**Liste des tâches**:
(a) Résumez en deux phrases l'extrait de jugement sur la demande d'asile.
(b) Poursuivez l'extrait de jugement sur la demande d'asile à la suite de sa dernière phrase.

**Extrait fourni**:

Vu le mémoire en réponse déposé au greffe du tribunal administratif le 22 mars 2004 par le délégué du Gouvernement ;

Vu les pièces versées en cause et notamment l’arrêté entrepris ;

Ouï le juge-rapporteur en son rapport, ainsi que Maître Louis TINTI et Monsieur le délégué du Gouvernement Guy SCHLEDER en leurs plaidoiries respectives à l’audience publique du 24 mars 2004.

Le 26 février 2004, le dénommé … introduisit oralement auprès du service compétent du ministère de la Justice une demande en reconnaissance du statut de réfugié au sens de la Convention de Genève du 28 juillet 1951 relative au statut des réfugiés, approuvée par une loi du 20 mai 1953, et du Protocole relatif au statut des réfugiés, fait à New York, le 31 janvier 1967, approuvé par règlement grand-ducal du 6 janvier 1971, l’ensemble de ces dispositions étant ci-après dénommé « la Convention de Genève ».

Il s’avéra, lors de la saisine des empreintes digitales, que Monsieur … avait déjà déposé une demande d’asile en Autriche en date du 10 octobre 2003.

**Données sources**:
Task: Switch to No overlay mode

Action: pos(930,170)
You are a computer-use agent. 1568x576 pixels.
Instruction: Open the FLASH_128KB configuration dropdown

**Les réponses**:
(a) À l'audience publique du 24 mars 2004, le juge-rapporteur a présenté son rapport, puis Maître Louis TINTI et le délégué du Gouvernement Guy SCHLEDER ont plaidé. Le 26 février 2004, le demandeur avait sollicité oralement auprès du ministère de la Justice le statut de réfugié au sens de la Convention de Genève, et la saisie de ses empreintes digitales a révélé qu'il avait déjà déposé une demande d'asile en Autriche le 10 octobre 2003.

(b)
Par arrêté datant du 27 février 2004, le ministre de la Justice a ordonné le placement de Monsieur …, dans l’attente de son éloignement, au Centre de séjour provisoire pour étrangers en situation irrégulière pour une durée maximum d’un mois à partir de la notification aux motifs suivants :

« Vu le rapport n° 15/608/04/HA du 27 février 2004 établi par le Service de Police Judiciaire, section Police des Etrangers et des Jeux ;

Considérant que l’intéressé n’est pas en possession d’un document de voyage valable ;

-

qu’il ne dispose pas de moyens d’existence personnels ;

Considérant que l’intéressé a déposé une demande d’asile au Luxembourg en date du 27 février 2004 ;

-

qu’il est signalé au système EURODAC comme ayant déposé une demande d’asile en Autriche en date du 11 octobre 2003 ;

-

qu’une demande de reprise en charge en vertu du règlement (CE) n° 343/2003 du Conseil du 18 février 2003 sera adressée aux autorités autrichiennes dans les meilleurs délais ;

-

qu’en attendant l’accord de reprise un éloignement immédiat n’est pas possible ;

Considérant qu’il existe un risque de fuite, alors que l’intéressé est susceptible de se soustraire à la mesure d’éloignement ; » Les autorités autrichiennes, par téléfax daté du 9 mars 2004 et notifié le 10 mars 2004, acceptèrent la prise en charge sollicitée et informèrent le ministre que le dénommé Mohammed … était encore connu sous les noms de … et de ….

Le ministre de la Justice, par une décision d’incompétence prise le 10 mars 2004, a retenu qu’en vertu des dispositions des articles 16, paragraphe 1, c) et 13 du règlement CE n° 343/2003 du Conseil du 18 février 2003 établissant les critères et mécanismes de détermination de l’Etat membre responsable de l’examen d’une demande d’asile présentée dans l’un des Etats membres par un ressortissant d’un pays tiers, ce n’est pas le Grand-Duché de Luxembourg qui est responsable du traitement de cette demande d’asile, mais la République d’Autriche.

Le 18 mars 2004, le ministre de la Justice prit encore un arrêté de refus d’entrée et de séjour sur le territoire Luxembourgeois à l’encontre de Monsieur ….

Par requête déposée le 19 mars 2004, Monsieur … a fait introduire un recours en réformation à l’encontre de la décision de rétention prévisée du 27 février 2004.

En date du 24 mars 2004, Monsieur … fut transféré en Autriche.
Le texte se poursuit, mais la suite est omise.